Monday, May 31, 2010

The Gods play scrabble


So how do the Gods chalk out millions of different life times, millions of different stories for each individual? Or is it just an old formula rehashed time and again with a few subplots thrown in for variety? That had been the standard procedure with the result that the Gods had plenty of free time and were consequently bored. Among the more conventional pastimes was Scrabble which an enterprising God had once learnt from a pearly white (their euphemism, coz the Gods where the whitest and there was no better white), while he was waiting for an admit.

Consequently a cruel streak in them, for Gods have to be cruel to be effective, which mortal would remember them otherwise, made them adopt this device for designing new lifetimes ,a collaborative process now (the Wise One was very keen on collaboration. He called it a buzz word since so many gods talking at once reminded one of angry bees) .The possibilities were immense thwarted only by vocabulary but the Gods were quick learners.
The first word had to signify the beginning, usually words like creation, inception or idea (for the metaphysically inclined) were used, but this one started with “Baby”, made by the practical motherly-looking-old-lady-god. The other Gods groaned at this because it severely limited their possibilities but an eager-fresh-faced-goddess made Beauty.

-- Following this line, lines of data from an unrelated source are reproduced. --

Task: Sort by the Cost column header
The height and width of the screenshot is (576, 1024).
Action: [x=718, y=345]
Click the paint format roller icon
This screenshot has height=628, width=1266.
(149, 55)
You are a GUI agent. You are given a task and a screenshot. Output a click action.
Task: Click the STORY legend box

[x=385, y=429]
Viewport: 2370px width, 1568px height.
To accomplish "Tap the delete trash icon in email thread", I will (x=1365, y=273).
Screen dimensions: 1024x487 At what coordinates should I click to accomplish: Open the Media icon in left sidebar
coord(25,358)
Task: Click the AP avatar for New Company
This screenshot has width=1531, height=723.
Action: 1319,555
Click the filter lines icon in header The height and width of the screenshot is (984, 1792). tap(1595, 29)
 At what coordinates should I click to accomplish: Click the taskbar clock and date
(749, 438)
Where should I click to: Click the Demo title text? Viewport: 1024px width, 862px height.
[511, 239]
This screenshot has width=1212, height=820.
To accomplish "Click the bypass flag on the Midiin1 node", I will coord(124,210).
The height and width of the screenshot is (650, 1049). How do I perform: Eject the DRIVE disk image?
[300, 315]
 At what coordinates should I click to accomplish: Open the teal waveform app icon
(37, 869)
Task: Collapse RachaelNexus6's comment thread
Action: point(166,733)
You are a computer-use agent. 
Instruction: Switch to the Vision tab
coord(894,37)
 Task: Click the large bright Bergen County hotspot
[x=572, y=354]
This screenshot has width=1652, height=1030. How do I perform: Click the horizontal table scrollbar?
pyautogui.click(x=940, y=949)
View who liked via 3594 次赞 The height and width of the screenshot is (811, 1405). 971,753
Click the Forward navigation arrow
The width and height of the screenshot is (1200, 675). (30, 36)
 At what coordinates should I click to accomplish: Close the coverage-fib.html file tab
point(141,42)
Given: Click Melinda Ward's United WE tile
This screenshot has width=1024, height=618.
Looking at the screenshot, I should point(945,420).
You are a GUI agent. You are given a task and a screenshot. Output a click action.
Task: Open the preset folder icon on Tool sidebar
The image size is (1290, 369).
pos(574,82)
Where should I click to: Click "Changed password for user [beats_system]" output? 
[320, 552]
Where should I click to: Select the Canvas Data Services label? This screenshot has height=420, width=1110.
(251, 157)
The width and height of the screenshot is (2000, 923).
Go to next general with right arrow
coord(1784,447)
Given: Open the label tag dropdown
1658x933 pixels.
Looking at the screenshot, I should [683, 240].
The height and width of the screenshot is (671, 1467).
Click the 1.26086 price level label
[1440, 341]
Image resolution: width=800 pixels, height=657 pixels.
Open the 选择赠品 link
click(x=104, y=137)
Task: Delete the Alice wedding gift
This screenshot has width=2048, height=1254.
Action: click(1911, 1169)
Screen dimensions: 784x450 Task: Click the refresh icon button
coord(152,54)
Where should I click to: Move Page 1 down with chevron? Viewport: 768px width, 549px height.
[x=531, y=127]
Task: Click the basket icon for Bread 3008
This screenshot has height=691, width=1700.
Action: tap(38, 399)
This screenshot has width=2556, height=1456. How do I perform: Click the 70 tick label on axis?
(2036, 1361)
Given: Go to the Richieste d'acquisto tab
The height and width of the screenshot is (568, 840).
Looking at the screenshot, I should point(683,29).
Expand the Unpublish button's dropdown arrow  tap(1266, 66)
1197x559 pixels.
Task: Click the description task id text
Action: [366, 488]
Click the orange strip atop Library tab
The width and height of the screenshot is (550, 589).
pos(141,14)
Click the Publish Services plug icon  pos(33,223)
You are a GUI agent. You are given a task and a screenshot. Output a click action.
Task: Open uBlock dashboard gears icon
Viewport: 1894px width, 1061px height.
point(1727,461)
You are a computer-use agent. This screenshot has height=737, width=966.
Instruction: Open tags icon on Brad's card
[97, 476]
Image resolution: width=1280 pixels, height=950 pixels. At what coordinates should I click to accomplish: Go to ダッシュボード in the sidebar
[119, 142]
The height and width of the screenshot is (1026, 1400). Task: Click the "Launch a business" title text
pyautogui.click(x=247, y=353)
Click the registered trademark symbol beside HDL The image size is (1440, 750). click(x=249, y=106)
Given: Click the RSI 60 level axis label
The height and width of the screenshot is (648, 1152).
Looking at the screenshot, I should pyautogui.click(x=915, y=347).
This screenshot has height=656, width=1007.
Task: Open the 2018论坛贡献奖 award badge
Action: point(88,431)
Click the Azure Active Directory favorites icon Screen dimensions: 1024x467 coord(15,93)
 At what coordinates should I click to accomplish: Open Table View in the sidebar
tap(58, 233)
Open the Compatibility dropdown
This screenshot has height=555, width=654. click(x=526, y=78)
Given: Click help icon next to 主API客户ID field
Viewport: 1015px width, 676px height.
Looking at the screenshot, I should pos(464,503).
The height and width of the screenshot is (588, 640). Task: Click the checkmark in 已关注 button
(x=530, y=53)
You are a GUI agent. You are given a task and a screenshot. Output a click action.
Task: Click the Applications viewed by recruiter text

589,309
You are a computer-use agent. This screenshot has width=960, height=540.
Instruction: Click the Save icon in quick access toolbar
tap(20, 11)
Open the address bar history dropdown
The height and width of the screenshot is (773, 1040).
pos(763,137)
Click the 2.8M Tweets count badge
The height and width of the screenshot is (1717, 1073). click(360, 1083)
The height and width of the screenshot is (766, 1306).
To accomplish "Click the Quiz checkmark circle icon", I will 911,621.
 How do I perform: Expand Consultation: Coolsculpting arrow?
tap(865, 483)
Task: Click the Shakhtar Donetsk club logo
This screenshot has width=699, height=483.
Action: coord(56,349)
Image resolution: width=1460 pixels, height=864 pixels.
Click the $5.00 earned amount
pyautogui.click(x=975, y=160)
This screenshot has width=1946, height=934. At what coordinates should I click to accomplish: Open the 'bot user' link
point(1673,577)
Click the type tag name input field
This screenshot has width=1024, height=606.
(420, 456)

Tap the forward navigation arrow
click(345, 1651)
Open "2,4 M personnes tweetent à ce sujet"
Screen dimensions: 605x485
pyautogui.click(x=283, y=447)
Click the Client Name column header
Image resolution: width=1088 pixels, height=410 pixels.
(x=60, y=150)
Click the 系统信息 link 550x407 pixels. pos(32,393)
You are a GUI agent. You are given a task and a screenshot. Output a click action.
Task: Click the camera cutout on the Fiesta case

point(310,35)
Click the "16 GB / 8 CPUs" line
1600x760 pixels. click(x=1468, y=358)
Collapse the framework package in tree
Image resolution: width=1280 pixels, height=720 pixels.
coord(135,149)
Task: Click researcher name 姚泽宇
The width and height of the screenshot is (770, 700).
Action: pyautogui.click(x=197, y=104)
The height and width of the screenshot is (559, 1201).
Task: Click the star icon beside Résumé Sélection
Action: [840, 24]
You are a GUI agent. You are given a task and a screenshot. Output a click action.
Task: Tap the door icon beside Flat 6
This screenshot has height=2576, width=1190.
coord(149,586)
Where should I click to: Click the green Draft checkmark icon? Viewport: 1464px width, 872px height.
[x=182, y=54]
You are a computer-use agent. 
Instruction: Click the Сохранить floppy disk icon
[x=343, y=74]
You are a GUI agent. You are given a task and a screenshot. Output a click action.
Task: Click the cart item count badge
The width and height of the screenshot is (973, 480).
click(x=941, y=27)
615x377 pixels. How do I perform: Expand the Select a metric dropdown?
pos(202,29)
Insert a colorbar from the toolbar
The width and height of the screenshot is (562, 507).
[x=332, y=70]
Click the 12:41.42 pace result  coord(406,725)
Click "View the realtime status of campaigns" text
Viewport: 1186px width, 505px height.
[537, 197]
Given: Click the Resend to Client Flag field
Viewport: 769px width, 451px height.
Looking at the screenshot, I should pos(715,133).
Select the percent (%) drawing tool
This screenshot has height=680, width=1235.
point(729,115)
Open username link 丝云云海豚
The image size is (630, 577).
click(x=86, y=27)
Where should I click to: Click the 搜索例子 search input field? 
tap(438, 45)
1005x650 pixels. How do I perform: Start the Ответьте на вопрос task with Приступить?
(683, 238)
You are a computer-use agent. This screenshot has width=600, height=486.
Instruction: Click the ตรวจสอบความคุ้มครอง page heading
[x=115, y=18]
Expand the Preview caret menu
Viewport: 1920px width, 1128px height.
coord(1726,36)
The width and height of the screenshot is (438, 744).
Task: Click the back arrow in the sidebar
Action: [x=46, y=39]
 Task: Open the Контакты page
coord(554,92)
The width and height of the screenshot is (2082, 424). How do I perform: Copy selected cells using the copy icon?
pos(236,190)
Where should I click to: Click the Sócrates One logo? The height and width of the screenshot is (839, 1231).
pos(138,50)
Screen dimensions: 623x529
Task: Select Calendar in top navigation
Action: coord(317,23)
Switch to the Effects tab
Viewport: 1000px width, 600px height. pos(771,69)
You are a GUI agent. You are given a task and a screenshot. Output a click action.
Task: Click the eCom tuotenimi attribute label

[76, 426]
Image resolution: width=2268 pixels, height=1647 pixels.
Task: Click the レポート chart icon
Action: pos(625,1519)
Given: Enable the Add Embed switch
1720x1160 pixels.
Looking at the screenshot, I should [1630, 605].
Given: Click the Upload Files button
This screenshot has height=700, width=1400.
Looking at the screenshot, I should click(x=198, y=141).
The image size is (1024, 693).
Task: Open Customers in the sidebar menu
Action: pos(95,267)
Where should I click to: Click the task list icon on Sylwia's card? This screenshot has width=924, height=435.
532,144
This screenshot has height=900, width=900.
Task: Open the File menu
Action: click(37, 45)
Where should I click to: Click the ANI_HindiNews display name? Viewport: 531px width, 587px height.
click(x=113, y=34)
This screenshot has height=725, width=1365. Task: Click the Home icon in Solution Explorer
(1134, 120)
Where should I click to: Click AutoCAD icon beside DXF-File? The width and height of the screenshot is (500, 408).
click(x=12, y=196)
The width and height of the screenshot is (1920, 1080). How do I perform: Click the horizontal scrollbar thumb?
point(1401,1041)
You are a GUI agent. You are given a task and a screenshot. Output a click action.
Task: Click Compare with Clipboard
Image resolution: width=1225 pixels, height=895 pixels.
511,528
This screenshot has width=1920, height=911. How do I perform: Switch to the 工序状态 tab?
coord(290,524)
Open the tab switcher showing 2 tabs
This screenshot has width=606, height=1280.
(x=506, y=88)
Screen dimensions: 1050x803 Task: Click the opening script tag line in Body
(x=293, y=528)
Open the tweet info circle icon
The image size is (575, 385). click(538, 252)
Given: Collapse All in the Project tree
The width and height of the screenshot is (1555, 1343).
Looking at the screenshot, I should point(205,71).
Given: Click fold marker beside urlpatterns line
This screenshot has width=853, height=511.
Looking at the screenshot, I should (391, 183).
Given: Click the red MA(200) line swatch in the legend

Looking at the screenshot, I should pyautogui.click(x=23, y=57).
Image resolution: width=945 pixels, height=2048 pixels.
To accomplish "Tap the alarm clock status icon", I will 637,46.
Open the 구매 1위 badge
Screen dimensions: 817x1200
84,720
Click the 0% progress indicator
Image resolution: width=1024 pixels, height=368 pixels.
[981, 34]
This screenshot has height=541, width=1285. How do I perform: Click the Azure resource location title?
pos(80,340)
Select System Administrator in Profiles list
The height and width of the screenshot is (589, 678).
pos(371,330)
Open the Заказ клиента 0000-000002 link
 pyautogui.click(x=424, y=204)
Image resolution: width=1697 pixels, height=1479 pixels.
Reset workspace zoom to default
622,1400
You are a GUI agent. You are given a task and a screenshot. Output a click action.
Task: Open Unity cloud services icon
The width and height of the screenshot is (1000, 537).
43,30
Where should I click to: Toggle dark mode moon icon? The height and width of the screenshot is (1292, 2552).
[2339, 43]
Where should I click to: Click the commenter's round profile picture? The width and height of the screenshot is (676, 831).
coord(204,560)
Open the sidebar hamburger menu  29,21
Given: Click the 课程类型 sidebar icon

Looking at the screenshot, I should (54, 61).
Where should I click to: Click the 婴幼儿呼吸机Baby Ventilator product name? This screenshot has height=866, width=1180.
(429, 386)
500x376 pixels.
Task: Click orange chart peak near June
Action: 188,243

“So the fairy godmother has done her work again”, drawled a sarcastic no-nonsense-looking-God and he added wit and the Wise One added intelligence.
 This was met with protests since these stories tended to be much drabber than the others and the Gods liked their fun as much as anyone as and more than most. But the Wise One just smiled and said that the fates had willed it at which Fortune threw him a dirty look. This new system meant a lot of implementation work for her and she was feeling the strain.
“Ok time to start the story now”, said the Creative-God also the god of mayhem, thunderstorms and the likes.  “I am tired of the same old rigmarole, it curbs my creative instincts”. And he took the lonely Y which was free and made Y-E-T-I.
“But that’s not even a word! They don't exist “, snapped the starry-eyed eager-fresh- faced-goddess. “I was going to use it for a youthful flame”, she sighed.
“Yea like you ever have any ideas. Of course they exist, I personally supervised the look, and all this mystery only adds to their glamour”, snapped back the Creative-God.
The Wise One had to intervene. “We agreed that this would be a normal life”, he said acidly . I am done with the rock band groupie crap”, he added wincing , the memories of the last story were clearly still fresh.
So the Creative-God made yak and settled down with a smirk.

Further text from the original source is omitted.